[ASSIGNED TASK]:
Your answer should be every line from the records that contains "dimensions".

[RECORDED INFORMATION]:
====================

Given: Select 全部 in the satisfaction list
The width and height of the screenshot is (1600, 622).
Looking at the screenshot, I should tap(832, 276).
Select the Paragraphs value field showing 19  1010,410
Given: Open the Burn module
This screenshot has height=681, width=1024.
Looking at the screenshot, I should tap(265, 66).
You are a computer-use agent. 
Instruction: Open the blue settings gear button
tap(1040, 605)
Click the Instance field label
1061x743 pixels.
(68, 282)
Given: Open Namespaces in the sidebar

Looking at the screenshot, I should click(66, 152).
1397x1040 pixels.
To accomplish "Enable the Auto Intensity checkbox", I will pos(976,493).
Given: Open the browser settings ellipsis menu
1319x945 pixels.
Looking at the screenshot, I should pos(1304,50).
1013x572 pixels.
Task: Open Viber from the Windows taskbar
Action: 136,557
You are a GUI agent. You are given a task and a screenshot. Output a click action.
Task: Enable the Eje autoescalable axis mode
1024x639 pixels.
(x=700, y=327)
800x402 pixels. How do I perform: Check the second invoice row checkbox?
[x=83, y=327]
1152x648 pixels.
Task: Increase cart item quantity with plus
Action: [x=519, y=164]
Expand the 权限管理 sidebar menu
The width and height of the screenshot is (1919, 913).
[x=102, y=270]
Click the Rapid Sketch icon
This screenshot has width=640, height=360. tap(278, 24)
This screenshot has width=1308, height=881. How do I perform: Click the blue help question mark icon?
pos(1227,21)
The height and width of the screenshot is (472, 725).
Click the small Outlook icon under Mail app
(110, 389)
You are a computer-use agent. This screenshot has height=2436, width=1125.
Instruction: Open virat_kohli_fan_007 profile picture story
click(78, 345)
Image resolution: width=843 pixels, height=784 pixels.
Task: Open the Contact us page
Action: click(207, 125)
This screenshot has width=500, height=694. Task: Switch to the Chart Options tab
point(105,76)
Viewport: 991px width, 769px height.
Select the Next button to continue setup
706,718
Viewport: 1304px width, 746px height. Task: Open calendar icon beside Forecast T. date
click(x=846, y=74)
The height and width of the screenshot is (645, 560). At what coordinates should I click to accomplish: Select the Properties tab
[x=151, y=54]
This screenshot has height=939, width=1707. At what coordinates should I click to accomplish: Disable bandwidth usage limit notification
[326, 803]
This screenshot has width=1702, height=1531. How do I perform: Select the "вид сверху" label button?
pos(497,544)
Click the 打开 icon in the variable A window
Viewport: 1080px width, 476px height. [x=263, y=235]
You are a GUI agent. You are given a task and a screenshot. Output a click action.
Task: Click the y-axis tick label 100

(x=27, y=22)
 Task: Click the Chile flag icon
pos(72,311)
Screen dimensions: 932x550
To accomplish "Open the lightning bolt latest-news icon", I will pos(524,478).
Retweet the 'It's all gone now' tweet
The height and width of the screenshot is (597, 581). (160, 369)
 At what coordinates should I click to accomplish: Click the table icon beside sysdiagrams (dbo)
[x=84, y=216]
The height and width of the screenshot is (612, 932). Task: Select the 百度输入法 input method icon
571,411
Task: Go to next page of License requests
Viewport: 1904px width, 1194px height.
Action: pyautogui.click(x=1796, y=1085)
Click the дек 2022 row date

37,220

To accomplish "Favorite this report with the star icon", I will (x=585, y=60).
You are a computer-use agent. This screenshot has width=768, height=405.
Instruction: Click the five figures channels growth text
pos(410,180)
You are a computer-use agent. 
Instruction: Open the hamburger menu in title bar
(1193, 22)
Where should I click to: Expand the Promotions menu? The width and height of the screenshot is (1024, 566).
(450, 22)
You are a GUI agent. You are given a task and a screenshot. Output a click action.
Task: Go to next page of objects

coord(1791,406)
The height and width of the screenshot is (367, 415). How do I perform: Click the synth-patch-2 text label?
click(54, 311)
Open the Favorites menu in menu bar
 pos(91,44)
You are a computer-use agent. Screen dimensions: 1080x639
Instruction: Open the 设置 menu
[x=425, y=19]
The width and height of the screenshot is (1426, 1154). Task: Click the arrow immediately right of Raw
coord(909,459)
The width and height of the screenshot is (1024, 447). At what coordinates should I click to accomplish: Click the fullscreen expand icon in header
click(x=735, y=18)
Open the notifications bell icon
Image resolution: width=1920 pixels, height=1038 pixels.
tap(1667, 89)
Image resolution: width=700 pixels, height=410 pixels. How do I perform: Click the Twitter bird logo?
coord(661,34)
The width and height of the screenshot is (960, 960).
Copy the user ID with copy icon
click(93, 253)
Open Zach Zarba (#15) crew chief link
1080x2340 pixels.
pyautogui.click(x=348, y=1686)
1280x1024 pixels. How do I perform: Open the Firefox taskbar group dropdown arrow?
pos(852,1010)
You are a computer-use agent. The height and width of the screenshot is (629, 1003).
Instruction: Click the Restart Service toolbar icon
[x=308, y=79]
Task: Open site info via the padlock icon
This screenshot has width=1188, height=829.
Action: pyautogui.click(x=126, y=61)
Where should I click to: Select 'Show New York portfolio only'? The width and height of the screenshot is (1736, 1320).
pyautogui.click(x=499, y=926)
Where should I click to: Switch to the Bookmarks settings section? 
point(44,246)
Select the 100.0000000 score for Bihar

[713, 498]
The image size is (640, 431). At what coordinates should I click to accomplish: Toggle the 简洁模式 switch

====================

[COMPLETED EXERCISE]:
Screen dimensions: 932x550
You are a computer-use agent. Screen dimensions: 1080x639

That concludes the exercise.